───── SELECTED EXTRACT

* computing R-squared with gsl_multifit
@ 2007-09-25 19:46 Patrick Alken
2007-09-26 15:52 ` Brian Gough
0 siblings, 1 reply; 7+ messages in thread
From: Patrick Alken @ 2007-09-25 19:46 UTC (permalink / raw)
To: gsl-discuss
Hi all,
This is a continuation of the discussion from help-gsl on
computing the R^2 "coefficient of determination" for multi-parameter
fits. I think it would be a useful thing to have and I propose
that the best way to add it in would be to compute it in
gsl_multifit_linear and gsl_multifit_wlinear and store it in
the gsl_multifit workspace. Then provide a function like
gsl_multifit_linear_Rsq to return the value to the user. This
way we wouldn't need to change the api and the multifit_linear
routines would remain backwards compatible.

──────────
───── LISTED RECORDS

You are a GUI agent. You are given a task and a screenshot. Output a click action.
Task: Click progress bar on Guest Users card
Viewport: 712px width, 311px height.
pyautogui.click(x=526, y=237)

──────────
───── LISTED RECORDS

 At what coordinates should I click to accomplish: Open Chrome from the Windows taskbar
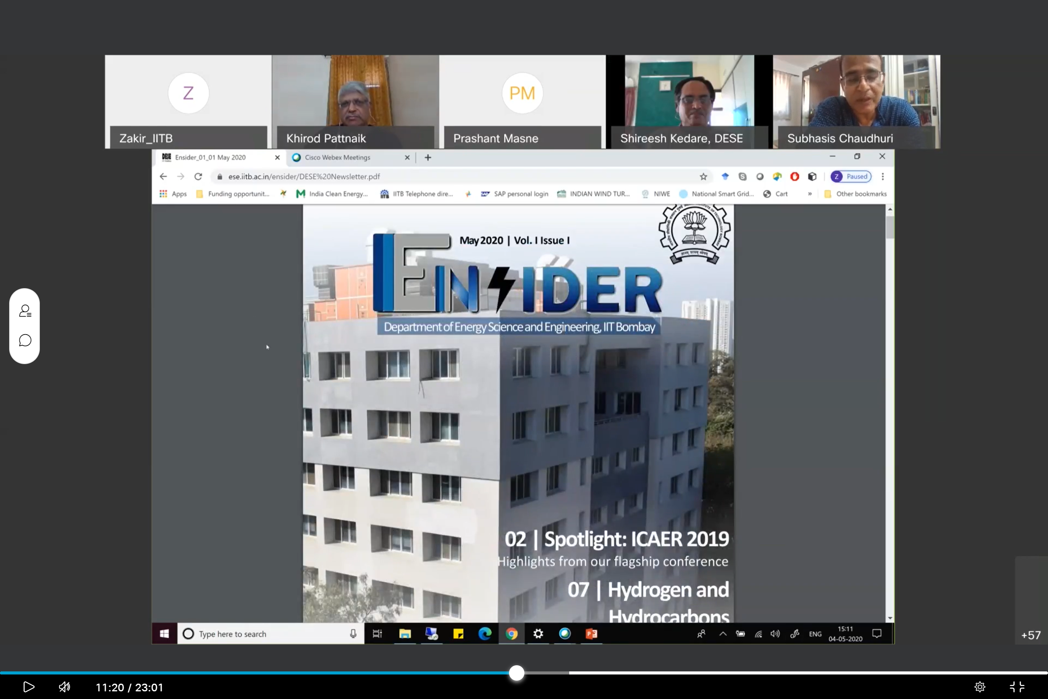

──────────

### EXERCISE REQUIREMENTS
a) In the R-squared post, where does the proposal suggest storing the computed R^2 value?
b) Return the part of the R-squared post starting with "To: gsl-discuss" and going on through "remain backwards compatible.".
c) Resume the R-squared post from the point where it stops.
The lines aren't needed for anything here.

### ANSWERS PROVIDED
a) In the gsl_multifit workspace.

b)
To: gsl-discuss
Hi all,
This is a continuation of the discussion from help-gsl on
computing the R^2 "coefficient of determination" for multi-parameter
fits. I think it would be a useful thing to have and I propose
that the best way to add it in would be to compute it in
gsl_multifit_linear and gsl_multifit_wlinear and store it in
the gsl_multifit workspace. Then provide a function like
gsl_multifit_linear_Rsq to return the value to the user. This
way we wouldn't need to change the api and the multifit_linear
routines would remain backwards compatible.

c)
Computing the value would require adding about 4-5 lines of
code and it can be computed at the same time as chisq so there
doesn't have to be an extra loop added in.
Patrick Alken
^ permalink raw reply [flat|nested] 7+ messages in thread
* Re: computing R-squared with gsl_multifit
2007-09-25 19:46 computing R-squared with gsl_multifit Patrick Alken
@ 2007-09-26 15:52 ` Brian Gough
2007-09-26 16:18 ` Dirk Eddelbuettel
2007-09-26 16:20 ` Patrick Alken
0 siblings, 2 replies; 7+ messages in thread
From: Brian Gough @ 2007-09-26 15:52 UTC (permalink / raw)
To: gsl-discuss
At Tue, 25 Sep 2007 13:46:28 -0600,
Patrick Alken wrote:
> Computing the value would require adding about 4-5 lines of
> code and it can be computed at the same time as chisq so there
> doesn't have to be an extra loop added in.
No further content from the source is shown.